Cinq ans plus tôt, Judith Kinnaird était déjà tombée de haut quand elle avait voulu transformer le potentiel gemmologique du Somaliland en secteur industriel fonctionnel, comme un alchimiste rêve de changer le plomb en or: «Avec un collègue, nous avons voulu développer les mines artisanales locales. Mais on n’a même pas pu trouver des seaux et des poulies de qualité! Il est urgent de développer le secteur. Or le ministère n’a pas les moyens en termes de personnel, de transport ou d’équipement.» Autre problème majeur: la connaissance du marché. «Les Somalilandais qui vont dans les pays du Golfe, souligne-t-elle, voient une émeraude d’un carat en vente à 100 dollars. Donc ils pensent que toute émeraude brute se vend à ce prix-là. Ils ignorent que la moitié de la pierre est perdue à la coupe.» Pionnier des gemmes au Somaliland, Abdirahman Merse est le seul à y détenir un atelier de lapidaires. Fondateur de Ruby General Trade Company, ce diplômé de géologie en Italie alerte aussi sur l’urgence d’investir dans le secteur des minéraux. Mais pour l’homme aux dents sciées de squale, le problème tient plus à la volonté politique qu’au manque de moyens. Ecoeuré, il lâche: «Les dirigeants de ce pays sont corrompus et cherchent l’argent rapide. S’ils investissaient pour former les jeunes aux métiers de la mine et achetaient du matériel pour creuser la terre, le pays serait riche en six mois. Au lieu de ça, ils font appel à des sociétés étrangères qui s’emparent des ressources du pays sans créer d’emploi. Résultat, jusqu’à aujourd’hui, la majorité du secteur voit de pauvres hères farfouiller la terre en surface, sans le matériel nécessaire pour creuser en profondeur.» A ses côtés, son ami de longue date Faisal Boullale, détenteur d’une mine artisanale, confirme: «Il faut faire venir des gens de l’extérieur qui savent se sacrifier! S’ils investissent, ils récolteront des profits exponentiels! Mais s’ils viennent les mains vides, elles le resteront.»

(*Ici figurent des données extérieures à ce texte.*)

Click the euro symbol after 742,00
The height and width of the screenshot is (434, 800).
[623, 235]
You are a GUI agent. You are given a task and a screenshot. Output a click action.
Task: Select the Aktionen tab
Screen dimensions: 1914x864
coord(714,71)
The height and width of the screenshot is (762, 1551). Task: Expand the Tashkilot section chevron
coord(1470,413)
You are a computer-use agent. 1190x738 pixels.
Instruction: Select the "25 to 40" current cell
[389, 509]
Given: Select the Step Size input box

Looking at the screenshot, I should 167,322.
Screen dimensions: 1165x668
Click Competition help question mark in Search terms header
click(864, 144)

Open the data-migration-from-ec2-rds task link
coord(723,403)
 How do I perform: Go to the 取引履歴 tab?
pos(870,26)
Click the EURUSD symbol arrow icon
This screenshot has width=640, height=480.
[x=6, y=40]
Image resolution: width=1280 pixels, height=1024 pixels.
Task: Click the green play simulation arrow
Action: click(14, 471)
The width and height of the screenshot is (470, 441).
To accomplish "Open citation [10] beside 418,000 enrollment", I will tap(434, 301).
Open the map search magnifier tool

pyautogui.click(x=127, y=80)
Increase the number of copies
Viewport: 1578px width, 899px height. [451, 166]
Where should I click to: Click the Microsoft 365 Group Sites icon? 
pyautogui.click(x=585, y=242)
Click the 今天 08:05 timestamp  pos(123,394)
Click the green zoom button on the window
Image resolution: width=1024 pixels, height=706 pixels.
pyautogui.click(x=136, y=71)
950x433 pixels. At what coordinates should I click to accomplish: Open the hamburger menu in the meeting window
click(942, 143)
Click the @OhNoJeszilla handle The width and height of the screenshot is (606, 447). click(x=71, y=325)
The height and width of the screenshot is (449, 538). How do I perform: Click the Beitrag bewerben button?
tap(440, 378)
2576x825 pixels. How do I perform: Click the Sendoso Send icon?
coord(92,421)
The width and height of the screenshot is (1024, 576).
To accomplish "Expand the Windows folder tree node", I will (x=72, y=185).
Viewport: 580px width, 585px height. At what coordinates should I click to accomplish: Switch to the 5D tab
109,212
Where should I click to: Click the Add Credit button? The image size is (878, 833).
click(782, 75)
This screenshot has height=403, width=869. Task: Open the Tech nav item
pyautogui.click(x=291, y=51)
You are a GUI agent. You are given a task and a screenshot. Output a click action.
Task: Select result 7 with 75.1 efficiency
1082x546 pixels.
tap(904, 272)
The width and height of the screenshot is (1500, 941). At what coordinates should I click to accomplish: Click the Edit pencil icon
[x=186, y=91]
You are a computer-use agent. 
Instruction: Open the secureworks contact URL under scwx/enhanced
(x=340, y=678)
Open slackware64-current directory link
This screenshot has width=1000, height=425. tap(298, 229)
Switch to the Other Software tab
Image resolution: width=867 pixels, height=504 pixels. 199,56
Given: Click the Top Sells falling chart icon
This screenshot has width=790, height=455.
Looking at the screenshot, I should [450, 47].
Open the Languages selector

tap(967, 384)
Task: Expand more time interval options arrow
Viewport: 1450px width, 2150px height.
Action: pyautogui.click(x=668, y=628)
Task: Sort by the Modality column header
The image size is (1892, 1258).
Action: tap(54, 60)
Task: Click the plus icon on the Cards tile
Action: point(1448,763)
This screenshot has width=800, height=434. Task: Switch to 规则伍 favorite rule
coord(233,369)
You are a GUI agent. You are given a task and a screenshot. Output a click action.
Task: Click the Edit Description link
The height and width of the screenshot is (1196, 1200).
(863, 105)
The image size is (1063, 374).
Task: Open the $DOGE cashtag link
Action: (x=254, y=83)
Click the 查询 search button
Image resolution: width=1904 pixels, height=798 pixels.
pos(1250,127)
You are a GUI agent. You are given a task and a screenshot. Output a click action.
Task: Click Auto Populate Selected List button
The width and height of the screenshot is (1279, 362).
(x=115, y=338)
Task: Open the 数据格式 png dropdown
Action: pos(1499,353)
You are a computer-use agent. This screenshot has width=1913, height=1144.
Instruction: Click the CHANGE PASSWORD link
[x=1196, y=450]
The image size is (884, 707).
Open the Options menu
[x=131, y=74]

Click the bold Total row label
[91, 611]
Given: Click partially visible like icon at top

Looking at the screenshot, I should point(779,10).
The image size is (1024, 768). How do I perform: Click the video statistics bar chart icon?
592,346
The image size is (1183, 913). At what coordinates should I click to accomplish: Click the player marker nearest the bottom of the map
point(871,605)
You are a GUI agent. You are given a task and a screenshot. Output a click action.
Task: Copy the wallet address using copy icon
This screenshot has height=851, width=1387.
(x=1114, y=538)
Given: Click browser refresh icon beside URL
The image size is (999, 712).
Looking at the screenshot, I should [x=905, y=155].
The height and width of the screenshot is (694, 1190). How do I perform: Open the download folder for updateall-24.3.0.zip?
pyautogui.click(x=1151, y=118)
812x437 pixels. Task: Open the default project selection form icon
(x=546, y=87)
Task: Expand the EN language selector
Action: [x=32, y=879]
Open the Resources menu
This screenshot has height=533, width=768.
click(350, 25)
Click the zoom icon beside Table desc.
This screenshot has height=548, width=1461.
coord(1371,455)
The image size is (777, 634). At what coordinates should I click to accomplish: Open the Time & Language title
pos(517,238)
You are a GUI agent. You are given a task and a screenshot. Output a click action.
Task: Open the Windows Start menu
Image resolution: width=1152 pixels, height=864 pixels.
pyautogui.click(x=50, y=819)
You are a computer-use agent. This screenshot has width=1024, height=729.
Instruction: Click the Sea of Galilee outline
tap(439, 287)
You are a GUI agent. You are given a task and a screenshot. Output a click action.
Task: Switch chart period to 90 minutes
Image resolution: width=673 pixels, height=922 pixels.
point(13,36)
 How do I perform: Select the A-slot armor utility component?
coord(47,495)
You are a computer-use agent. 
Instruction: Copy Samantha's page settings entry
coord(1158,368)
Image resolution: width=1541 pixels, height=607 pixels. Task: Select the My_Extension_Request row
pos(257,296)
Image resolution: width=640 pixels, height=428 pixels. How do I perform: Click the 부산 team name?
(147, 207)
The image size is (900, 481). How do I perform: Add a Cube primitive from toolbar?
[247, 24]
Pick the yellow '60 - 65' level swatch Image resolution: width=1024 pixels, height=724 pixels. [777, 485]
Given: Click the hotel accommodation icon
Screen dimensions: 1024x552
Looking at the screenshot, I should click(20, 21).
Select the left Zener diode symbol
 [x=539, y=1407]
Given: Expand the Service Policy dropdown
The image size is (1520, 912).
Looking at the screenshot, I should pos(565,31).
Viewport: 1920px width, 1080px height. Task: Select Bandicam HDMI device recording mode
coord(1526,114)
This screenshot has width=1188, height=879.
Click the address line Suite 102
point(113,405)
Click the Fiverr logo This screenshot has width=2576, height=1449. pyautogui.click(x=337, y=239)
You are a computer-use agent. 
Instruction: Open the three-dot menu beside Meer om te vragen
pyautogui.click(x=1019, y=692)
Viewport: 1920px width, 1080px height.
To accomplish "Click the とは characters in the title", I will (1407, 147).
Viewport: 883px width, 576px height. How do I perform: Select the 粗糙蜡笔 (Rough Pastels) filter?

Les terres regorgent d’une grande diversité de gemmes.

Les joues d’Abdikarim sont concaves, comme les trous qu’il creuse depuis quinze ans dans les entrailles de sa terre aride, à mi-chemin entre Hargeisa et le port de Berbera. Ce septuagénaire a le profil type des mineurs du Somaliland: ex-agropasteur, il a vu dans la vente de pierres précieuses une source de revenus bienvenue, à mesure que la sécheresse mettait en péril les fondements de son existence et du pastoralisme. Poète, il dit avoir d’abord vu la mine en rêve, tandis qu’il peinait à nourrir sa femme et son premier enfant. Il est parti, seul, afin de trouver l’emplacement du trésor, sans boussole ni étude géologique en main. Un jour, de l’autre côté de la montagne de Laas Geel, site archéologique vieux de 6'000 ans découvert par un groupe d’archéologues français en 2002, il découvre, sous ses pieds à la peau dure comme la roche, de l’hessonite, une variété de grenat à la teinte orange. Deux ans plus tard, il a trouvé sa mine onirique. Toute la famille, qu’il installe non loin, dans une cabane en bois, se met à creuser. Pelles et barres à mine, c’est tout ce dont ils disposent pour faire des trous, profonds de trois à six mètres, d’où ils extraient au fil des années des centaines de kilos d’hessonite. En 2010, un négociant sri lankais débarque au Somaliland et, après une visite de terrain, décide d’investir dans sa mine. Il paye des salaires fixes et exporte la pierre précieuse dans son pays, où les lapidaires les taillent pour en parer bagues et colliers. Abdikarim devient un notable: «Le Sri Lankais a dit que c’était la meilleure hessonite d’Afrique. Désormais, la mine permet à 500 personnes de vivre dans la région.» Surnommé «le père de l’hessonite», il vend désormais ses pierres à des intermédiaires locaux qui se rendent au Sri Lanka et il réside à Hargeisa avec la dernière de ses quatre femmes, âgée de 18 ans.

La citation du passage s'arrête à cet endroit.